▸ **LIST OF TASKS**
1 – Reproduce the post on urban governing philosophy word for word, everything from "I wonder if" down to "public works projects.".
2 – Using the post on urban governing philosophy, answer these:
(a) How old is the linked article, according to the post?
(b) What is Chicago about to become the first metro area to sell off?
(c) How large is San Francisco's deficit?

▸ **PAGE EXCERPT**
>>>

Dem Differences in Urban Governing Philosophy

Curious.  This article is three yrs old. http://inthesetimes.com/article/15621/city_of_the_future_who_holds_the_keys

I wonder if anyone has input on what has been happening?

 5 Cities in the Midst of a Neoliberal Takeover

    Chicago: The city that brought you neoliberal education reform is pioneering new depths of privatization. after handing over its freeway and parking meters to investors, Chicago is about to become the first metro area to sell off a major airport. Still on the horizon is a new “infrastructure trust” that will open the floodgates of profiteering–er, leverage private investment–on public works projects.
    San Francisco: The city by the bay has courted new “sharing economy” businesses like Sidecar and Airbnb. But the economic benefits aren’t, in fact, shared very widely: the city faces a $170 million deficit, and evictions are at a 12-year high as gentrification continues to send rents soaring.

<<<

▸ **EXCERPTED RECORDS**
>>>

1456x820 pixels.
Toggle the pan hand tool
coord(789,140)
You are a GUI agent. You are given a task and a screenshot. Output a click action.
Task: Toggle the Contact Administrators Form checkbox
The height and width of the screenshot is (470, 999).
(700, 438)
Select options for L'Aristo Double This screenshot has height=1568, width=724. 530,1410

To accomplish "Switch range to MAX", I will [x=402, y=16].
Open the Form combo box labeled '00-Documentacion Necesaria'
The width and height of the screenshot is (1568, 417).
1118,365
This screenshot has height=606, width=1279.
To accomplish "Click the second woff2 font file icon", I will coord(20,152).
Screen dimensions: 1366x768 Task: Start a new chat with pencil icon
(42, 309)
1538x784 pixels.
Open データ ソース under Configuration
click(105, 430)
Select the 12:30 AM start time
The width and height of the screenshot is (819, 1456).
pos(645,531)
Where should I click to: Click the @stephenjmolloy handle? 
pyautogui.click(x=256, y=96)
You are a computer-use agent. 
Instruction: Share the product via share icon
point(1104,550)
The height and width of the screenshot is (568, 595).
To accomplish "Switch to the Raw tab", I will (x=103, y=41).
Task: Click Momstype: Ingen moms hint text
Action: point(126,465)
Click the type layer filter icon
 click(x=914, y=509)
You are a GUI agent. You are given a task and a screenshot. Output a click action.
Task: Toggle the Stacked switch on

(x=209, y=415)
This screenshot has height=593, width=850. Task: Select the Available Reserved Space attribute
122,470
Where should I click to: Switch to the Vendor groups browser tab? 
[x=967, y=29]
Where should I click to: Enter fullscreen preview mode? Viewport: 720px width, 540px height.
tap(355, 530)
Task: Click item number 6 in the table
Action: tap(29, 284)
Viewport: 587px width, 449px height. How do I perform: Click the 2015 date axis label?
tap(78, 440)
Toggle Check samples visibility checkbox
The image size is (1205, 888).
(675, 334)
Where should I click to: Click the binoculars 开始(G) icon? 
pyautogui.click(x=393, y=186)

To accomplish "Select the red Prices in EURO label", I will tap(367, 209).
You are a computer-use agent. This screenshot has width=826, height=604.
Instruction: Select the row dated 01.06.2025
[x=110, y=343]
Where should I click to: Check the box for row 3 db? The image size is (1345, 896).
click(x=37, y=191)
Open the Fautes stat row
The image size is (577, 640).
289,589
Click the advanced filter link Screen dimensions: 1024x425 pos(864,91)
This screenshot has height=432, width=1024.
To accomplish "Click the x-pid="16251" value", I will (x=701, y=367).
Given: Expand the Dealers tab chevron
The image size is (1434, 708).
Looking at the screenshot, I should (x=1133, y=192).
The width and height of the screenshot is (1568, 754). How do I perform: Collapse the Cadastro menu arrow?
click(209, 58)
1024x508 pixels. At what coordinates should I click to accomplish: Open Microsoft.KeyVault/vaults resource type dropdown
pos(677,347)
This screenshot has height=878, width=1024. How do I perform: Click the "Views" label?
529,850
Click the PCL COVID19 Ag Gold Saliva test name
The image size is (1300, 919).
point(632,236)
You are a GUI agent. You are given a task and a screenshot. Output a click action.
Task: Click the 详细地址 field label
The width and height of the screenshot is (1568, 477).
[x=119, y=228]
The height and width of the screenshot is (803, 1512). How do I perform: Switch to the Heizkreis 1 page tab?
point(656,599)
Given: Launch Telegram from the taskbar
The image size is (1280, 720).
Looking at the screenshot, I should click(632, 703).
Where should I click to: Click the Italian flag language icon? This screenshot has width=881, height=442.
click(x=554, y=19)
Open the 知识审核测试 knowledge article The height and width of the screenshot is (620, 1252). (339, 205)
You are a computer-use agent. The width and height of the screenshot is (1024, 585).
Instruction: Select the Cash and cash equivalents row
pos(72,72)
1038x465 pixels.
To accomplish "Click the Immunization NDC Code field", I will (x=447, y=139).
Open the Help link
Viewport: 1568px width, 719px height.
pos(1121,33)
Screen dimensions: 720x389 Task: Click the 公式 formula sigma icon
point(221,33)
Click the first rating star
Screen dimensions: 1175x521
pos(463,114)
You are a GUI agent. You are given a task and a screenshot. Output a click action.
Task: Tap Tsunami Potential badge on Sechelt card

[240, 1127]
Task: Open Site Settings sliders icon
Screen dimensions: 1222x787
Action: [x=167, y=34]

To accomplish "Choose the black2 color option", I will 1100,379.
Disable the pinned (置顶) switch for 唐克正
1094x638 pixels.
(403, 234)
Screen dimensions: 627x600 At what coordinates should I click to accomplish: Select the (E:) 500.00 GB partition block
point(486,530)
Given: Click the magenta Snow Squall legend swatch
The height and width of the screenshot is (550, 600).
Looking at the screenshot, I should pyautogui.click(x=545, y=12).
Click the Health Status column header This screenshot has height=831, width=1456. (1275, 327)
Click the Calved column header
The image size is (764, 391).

<<<

▸ **PROBLEM SOLUTIONS**
1 –
I wonder if anyone has input on what has been happening?

 5 Cities in the Midst of a Neoliberal Takeover

    Chicago: The city that brought you neoliberal education reform is pioneering new depths of privatization. after handing over its freeway and parking meters to investors, Chicago is about to become the first metro area to sell off a major airport. Still on the horizon is a new “infrastructure trust” that will open the floodgates of profiteering–er, leverage private investment–on public works projects.

2 –
(a) Three years old.
(b) A major airport.
(c) $170 million.